_What you will do_. Your answer is the lines below, exactly, from the one that contains "The image size is (1280, 720)." through the one that contains "Click the 128", both included.

_Exercise data_.
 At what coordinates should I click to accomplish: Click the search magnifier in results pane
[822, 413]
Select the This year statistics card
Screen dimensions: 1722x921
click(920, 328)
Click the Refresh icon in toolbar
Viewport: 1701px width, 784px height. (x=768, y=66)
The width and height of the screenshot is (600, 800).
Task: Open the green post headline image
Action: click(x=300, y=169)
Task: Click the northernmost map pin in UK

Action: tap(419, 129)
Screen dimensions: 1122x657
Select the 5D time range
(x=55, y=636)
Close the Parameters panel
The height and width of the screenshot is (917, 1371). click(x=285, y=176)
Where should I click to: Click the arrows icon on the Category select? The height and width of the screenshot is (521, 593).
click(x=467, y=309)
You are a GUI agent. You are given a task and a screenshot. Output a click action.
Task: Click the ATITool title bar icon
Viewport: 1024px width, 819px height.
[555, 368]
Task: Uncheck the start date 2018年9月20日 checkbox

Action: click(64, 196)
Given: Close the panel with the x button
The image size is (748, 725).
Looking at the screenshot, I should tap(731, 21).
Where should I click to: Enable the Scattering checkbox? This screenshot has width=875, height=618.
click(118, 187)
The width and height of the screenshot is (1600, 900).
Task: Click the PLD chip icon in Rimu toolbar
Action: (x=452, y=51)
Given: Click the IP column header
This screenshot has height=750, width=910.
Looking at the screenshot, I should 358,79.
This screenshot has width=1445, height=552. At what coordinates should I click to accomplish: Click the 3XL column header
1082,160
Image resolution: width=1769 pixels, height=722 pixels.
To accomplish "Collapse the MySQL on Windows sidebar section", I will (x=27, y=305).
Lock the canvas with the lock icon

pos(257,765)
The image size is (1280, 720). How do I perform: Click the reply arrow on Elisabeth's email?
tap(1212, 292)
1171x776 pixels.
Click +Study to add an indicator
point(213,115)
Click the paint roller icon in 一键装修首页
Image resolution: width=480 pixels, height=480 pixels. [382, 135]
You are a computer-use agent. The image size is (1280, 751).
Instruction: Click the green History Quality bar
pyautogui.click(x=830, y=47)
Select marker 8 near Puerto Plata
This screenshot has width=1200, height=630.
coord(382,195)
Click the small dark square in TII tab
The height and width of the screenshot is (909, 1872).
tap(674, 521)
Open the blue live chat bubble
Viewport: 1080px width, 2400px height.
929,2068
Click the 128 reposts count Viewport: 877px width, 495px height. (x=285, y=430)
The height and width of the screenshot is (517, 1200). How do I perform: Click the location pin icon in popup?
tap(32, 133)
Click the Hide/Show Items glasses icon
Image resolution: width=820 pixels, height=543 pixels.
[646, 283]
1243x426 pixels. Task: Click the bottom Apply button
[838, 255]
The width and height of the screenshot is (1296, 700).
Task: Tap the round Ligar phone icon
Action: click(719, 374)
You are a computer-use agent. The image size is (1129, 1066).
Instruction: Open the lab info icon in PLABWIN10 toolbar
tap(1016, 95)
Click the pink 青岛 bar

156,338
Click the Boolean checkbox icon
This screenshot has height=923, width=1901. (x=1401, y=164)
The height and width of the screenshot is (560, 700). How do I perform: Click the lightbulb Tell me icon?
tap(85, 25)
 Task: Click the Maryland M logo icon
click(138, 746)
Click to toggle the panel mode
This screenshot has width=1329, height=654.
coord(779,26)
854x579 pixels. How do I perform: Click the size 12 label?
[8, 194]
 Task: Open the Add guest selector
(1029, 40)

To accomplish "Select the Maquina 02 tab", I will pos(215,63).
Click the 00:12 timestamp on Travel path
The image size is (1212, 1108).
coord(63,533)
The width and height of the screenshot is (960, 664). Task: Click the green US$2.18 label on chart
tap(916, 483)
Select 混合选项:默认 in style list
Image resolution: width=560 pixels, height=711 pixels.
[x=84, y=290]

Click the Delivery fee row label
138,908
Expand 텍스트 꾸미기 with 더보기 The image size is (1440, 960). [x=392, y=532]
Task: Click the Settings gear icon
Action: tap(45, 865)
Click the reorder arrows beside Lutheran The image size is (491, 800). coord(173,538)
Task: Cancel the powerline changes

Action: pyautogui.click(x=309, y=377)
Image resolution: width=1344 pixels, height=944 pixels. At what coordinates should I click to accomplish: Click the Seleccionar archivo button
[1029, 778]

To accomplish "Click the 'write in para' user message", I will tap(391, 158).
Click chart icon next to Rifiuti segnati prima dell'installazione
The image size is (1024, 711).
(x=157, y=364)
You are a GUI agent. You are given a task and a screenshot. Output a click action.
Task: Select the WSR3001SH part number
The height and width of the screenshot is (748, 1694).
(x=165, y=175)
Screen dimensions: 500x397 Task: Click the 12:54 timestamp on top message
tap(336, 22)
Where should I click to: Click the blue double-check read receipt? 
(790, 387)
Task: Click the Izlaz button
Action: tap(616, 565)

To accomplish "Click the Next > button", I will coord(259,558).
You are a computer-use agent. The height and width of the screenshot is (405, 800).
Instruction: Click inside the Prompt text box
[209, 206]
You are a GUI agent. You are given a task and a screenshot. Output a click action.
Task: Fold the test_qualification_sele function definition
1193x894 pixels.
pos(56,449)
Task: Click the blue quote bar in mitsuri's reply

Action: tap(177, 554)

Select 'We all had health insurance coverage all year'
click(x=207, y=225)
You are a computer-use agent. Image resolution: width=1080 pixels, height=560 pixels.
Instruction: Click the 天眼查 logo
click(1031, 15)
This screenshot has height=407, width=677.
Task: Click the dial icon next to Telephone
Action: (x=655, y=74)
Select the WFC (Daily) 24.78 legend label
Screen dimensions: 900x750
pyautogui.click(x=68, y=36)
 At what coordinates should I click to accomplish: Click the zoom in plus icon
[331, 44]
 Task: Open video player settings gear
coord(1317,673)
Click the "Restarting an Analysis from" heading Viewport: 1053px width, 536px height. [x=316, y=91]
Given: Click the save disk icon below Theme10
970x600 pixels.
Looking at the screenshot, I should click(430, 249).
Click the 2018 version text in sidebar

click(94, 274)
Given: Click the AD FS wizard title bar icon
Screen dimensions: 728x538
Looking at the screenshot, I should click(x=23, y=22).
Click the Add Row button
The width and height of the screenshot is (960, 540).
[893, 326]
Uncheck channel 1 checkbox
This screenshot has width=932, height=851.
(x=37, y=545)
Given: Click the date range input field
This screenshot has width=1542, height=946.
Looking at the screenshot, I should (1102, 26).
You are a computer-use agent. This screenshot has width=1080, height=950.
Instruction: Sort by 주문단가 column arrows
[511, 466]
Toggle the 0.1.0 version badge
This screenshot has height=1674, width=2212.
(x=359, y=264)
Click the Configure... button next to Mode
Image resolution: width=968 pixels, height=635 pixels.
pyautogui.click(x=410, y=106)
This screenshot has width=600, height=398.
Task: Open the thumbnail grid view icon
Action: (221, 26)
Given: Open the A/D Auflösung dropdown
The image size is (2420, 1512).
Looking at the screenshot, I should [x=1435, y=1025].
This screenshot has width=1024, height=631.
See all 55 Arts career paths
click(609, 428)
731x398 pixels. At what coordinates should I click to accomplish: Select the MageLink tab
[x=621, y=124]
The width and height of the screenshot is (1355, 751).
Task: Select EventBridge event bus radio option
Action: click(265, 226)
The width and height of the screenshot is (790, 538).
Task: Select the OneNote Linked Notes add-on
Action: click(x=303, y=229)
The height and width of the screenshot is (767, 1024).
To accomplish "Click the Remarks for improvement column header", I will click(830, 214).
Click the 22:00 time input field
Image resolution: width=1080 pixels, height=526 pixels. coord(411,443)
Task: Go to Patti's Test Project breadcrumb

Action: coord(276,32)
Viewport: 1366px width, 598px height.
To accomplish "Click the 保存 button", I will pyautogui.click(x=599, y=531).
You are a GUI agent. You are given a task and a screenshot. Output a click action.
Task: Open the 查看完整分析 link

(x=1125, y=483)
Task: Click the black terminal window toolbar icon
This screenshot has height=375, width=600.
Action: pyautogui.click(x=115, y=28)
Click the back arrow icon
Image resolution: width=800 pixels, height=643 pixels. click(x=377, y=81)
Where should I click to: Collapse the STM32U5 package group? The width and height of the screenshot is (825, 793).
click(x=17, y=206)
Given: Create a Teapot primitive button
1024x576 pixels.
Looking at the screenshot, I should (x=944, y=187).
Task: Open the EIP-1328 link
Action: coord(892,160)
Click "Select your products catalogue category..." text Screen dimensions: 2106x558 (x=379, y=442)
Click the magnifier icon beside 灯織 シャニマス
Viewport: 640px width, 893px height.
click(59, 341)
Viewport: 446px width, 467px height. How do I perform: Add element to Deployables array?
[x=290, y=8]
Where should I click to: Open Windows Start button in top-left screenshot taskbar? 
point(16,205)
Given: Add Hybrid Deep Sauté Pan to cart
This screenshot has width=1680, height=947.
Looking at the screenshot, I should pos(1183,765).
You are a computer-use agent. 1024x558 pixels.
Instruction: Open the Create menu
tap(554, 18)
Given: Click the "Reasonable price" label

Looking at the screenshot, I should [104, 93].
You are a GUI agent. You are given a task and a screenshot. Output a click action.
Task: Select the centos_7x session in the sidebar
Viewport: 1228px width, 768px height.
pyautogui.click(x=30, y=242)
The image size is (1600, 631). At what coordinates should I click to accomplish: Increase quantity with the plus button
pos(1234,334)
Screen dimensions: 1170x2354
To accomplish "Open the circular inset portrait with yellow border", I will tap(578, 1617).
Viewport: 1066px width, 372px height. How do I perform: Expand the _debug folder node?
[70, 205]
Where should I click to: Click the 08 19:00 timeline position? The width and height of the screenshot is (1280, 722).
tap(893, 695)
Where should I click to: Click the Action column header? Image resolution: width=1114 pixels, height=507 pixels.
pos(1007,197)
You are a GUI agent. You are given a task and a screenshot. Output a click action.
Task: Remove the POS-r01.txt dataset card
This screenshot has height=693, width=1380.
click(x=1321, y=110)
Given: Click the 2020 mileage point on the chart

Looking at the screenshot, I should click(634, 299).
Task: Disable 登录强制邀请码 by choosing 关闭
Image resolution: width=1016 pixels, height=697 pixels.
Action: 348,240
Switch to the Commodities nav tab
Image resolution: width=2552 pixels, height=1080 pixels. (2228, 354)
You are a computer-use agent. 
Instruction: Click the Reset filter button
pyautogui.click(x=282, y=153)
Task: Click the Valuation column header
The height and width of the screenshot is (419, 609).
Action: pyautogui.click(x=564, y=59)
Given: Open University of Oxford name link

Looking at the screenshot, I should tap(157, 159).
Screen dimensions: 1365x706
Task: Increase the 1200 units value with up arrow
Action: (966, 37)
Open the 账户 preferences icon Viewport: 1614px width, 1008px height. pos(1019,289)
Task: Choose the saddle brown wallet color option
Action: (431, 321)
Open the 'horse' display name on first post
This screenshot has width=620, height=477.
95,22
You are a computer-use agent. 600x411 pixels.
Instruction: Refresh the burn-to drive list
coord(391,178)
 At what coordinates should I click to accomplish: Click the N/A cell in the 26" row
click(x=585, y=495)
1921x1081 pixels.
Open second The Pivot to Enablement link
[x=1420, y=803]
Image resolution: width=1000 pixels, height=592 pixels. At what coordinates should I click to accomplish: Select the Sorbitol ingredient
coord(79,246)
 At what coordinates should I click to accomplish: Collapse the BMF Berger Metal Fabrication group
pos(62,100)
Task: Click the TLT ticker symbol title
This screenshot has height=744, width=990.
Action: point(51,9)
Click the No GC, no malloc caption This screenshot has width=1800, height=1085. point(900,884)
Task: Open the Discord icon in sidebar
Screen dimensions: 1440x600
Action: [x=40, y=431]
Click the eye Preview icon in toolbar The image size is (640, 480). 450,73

_Solution_.
The image size is (1280, 720). How do I perform: Click the reply arrow on Elisabeth's email?
tap(1212, 292)
1171x776 pixels.
Click +Study to add an indicator
point(213,115)
Click the paint roller icon in 一键装修首页
Image resolution: width=480 pixels, height=480 pixels. [382, 135]
You are a computer-use agent. The image size is (1280, 751).
Instruction: Click the green History Quality bar
pyautogui.click(x=830, y=47)
Select marker 8 near Puerto Plata
This screenshot has width=1200, height=630.
coord(382,195)
Click the small dark square in TII tab
The height and width of the screenshot is (909, 1872).
tap(674, 521)
Open the blue live chat bubble
Viewport: 1080px width, 2400px height.
929,2068
Click the 128 reposts count Viewport: 877px width, 495px height. (x=285, y=430)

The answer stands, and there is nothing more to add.